Specifically, changes to the dataHubExecutionRequestInput and dataHubExecutionRequestSignal aspects of the dataHubExecutionRequest entity are required.

Action Quickstart

Prerequisites

DataHub Privileges

This action must be executed as a privileged DataHub user (e.g. using Personal Access Tokens). Specifically, the user must have the Manage Secrets Platform Privilege, which allows for retrieval of decrypted secrets for injection into an ingestion recipe.

An access token generated from a privileged account must be configured in the datahub configuration block of the YAML configuration, as shown in the example below.

Connecting to Ingestion Sources

In order for ingestion to run successfully, the process running the Actions must have network connectivity to any source systems that are required for ingestion.

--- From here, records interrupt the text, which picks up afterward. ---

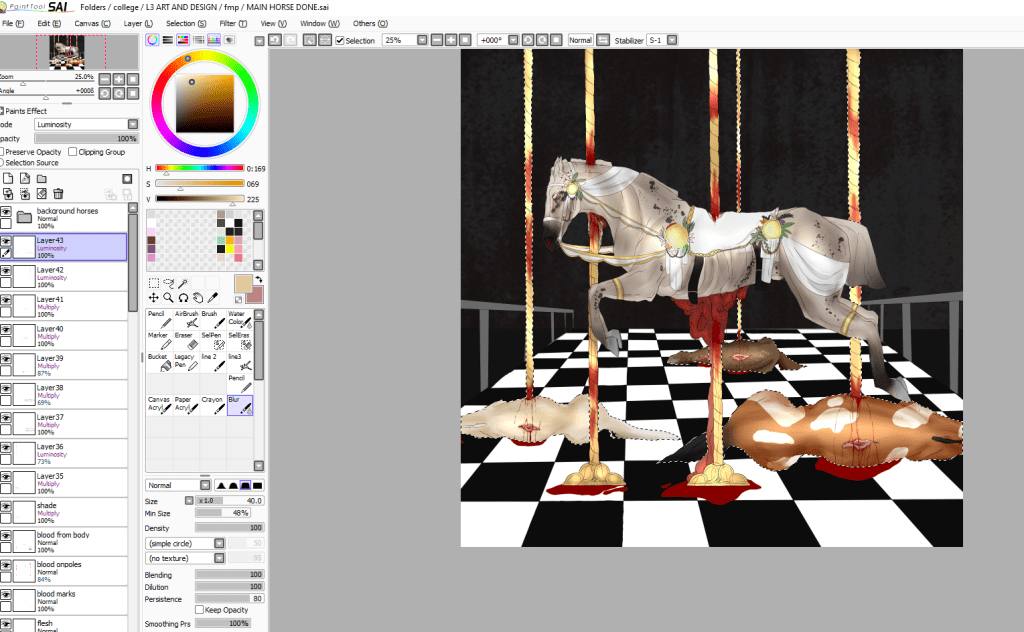The width and height of the screenshot is (1024, 632).
Task: Select the Eraser tool
Action: [184, 342]
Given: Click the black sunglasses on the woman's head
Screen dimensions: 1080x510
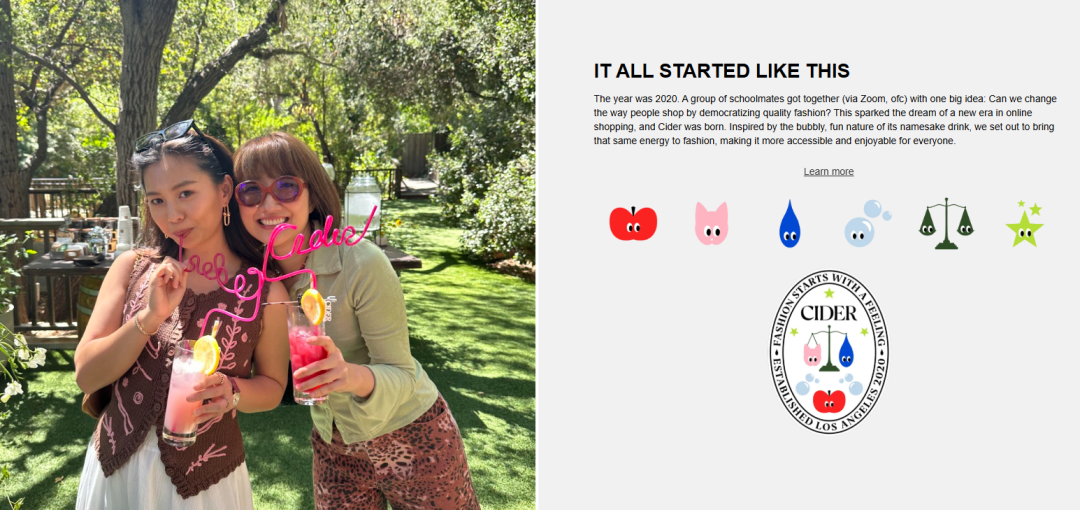Looking at the screenshot, I should click(169, 134).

For example, if the ingestion recipe is pulling from an internal DBMS, the actions container must be able to resolve & connect to that DBMS system for the ingestion command to run successfully.

Install the Plugin(s)

Run the following commands to install the relevant action plugin(s):

pip install 'acryl-datahub-actions[executor]'

Configure the Action Config

Use the following config(s) to get started with this Action.

name: "pipeline-name"
source:
# source configs
action:
type: "executor"
# Requires DataHub API configurations to report to DataHub
datahub:
server: "http://${DATAHUB_GMS_HOST:-localhost}:${DATAHUB_GMS_PORT:-8080}"
# token: <token> # Must have "Manage Secrets" privilege
View All Configuration Options
| Field | Required | Default | Description | | --- | :-: | :-: | --- | | `executor_id` | ❌ | `default` | An executor ID assigned to the executor. This can be used to manage multiple distinct executors. |

Troubleshooting

Quitting the Actions Framework

Currently, when you quit the Actions framework, any in-flight ingestion processing will continue to execute as a subprocess on your system. This means that there may be "orphaned" processes which are never marked as "Succeeded" or "Failed" in the UI, even though they may have completed.

To address this, simply "Cancel" the ingestion source on the UI once you've restarted the Ingestion Executor action.